(Beginning of Dataset records)

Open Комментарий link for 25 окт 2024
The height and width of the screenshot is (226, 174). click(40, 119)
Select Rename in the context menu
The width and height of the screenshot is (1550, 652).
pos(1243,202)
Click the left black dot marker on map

(End of Dataset records)
(Beginning of Dataset records)

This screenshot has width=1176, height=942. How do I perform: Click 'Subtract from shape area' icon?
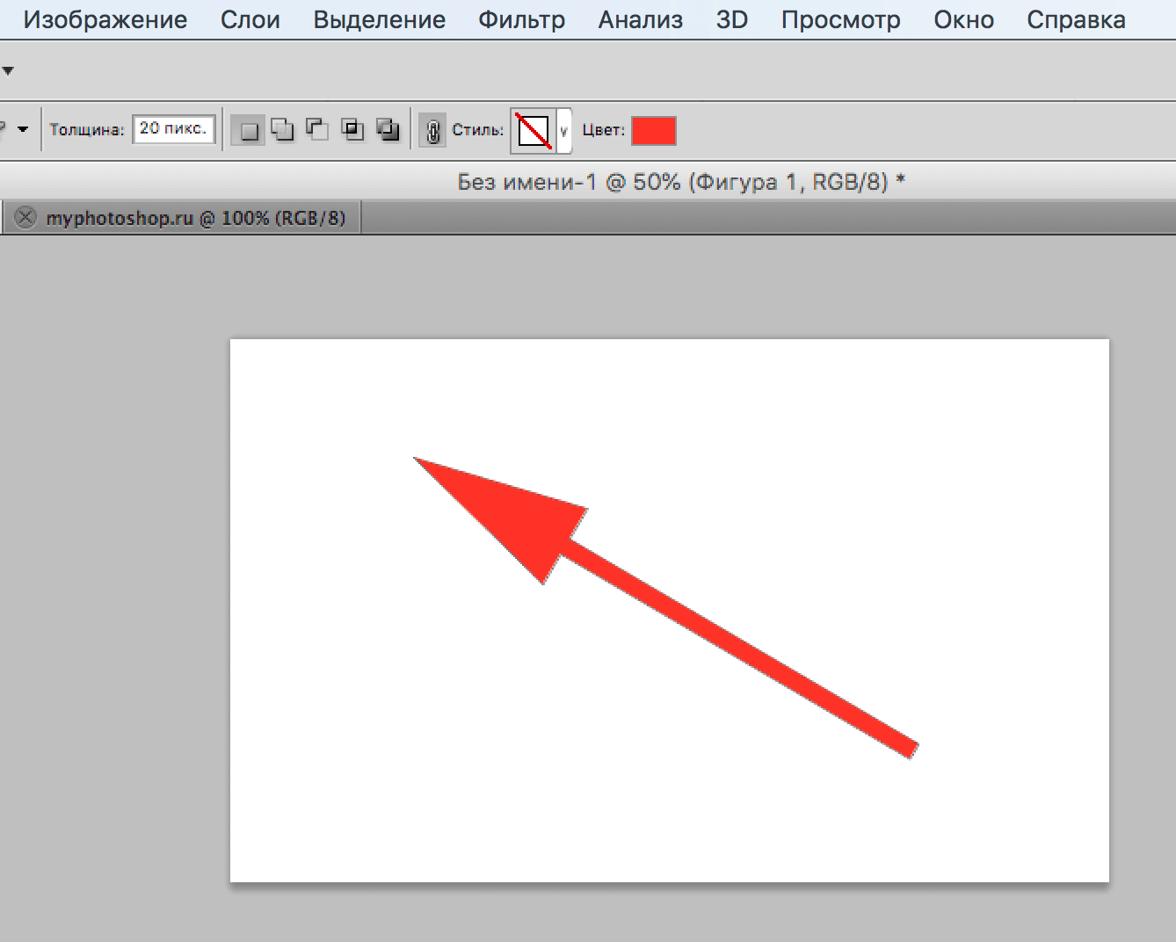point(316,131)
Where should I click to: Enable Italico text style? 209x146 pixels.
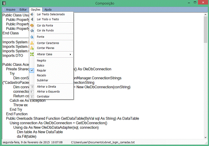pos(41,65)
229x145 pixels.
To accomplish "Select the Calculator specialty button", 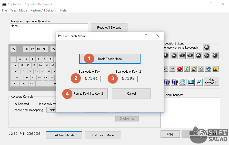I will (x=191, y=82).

(End of Dataset records)

* Task to carry out: Using the data above, extract exactly the lines from the one that holds "Open Комментарий link for 25 окт 2024" to the one that holds "Click the left black dot marker on map", both ends included, and no others.

* Task solution:
Open Комментарий link for 25 окт 2024
The height and width of the screenshot is (226, 174). click(40, 119)
Select Rename in the context menu
The width and height of the screenshot is (1550, 652).
pos(1243,202)
Click the left black dot marker on map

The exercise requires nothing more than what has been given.